Zukunft mit Glasfaser

Manfred Gebhardt vom Planungs- und Beratungs-Unternehmen IKT hilft der Gemeinde bei der Festlegung des Erschließungsbereiches für einen Förderantrag zur Breitbanderschließung. Bild: gl

Wenig Nutzer und lange Leitungen: Das macht die Breitbandversorgung teuer. Um das Areal, das nun fürs schnelle Internet infrage kommt, entspann sich deshalb im Gemeinderat eine intensive Diskussion.

Immerhin geht es bei der Festlegung eines Gebietes für die Breitbanderschließung um ein Zukunftsprojekt. Als Berater hatten die Gemeinderäte deshalb Manfred Gebhard vom Planungsbüro IKT mit an den Tisch geholt. Nachdem der Kernbereich von Weiding bereits durch die Firma Amplus erschlossen ist, ging es um die Neufestlegung und Ausschreibung über die weiteren Bereiche und die dort befindlichen Anwesen.

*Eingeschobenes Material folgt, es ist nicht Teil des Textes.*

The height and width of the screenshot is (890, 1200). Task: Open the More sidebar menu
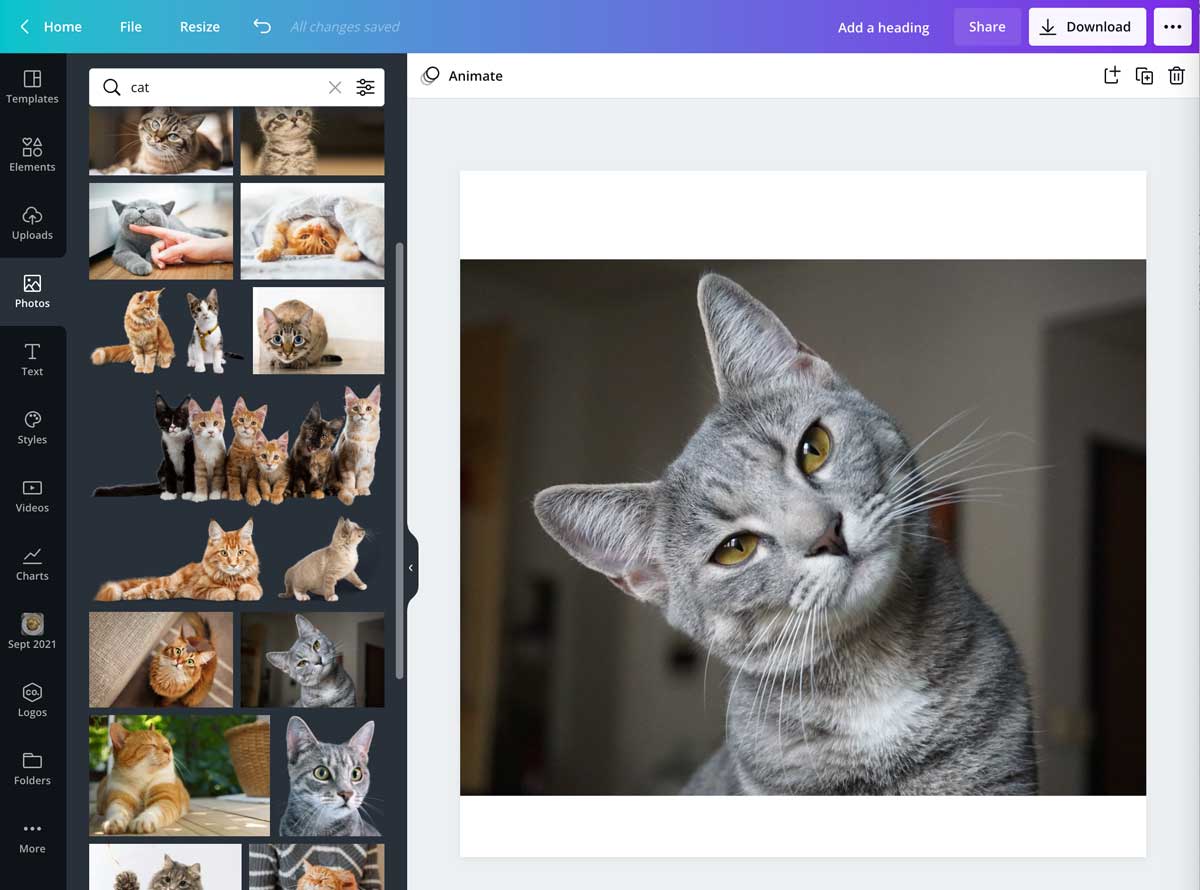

Als problematisch erweist sich die geringe Zahl von möglichen Nutzern bei einer relativ großen Fläche. Der Ausbau mit Glasfaser würde sich bei einer gewünschten hohen und in der Zukunft auch erforderlichen Kapazität anbieten. Bei zusätzlichen Kabelverzweigungen müsse man mit höheren Strom- und Wartungskosten rechnen. Bei den Beratungen wurde auch die Möglichkeit erörtert, die Erschließung der Weiler Löwenthal und Wirtsmühle - mit abweichender Telefon-Vorwahl - aus dem Bereich der Gemeinde Tiefenbach vorzunehmen. Auch die bereits genutzten alternativen Funkmöglichkeiten standen zur Diskussion.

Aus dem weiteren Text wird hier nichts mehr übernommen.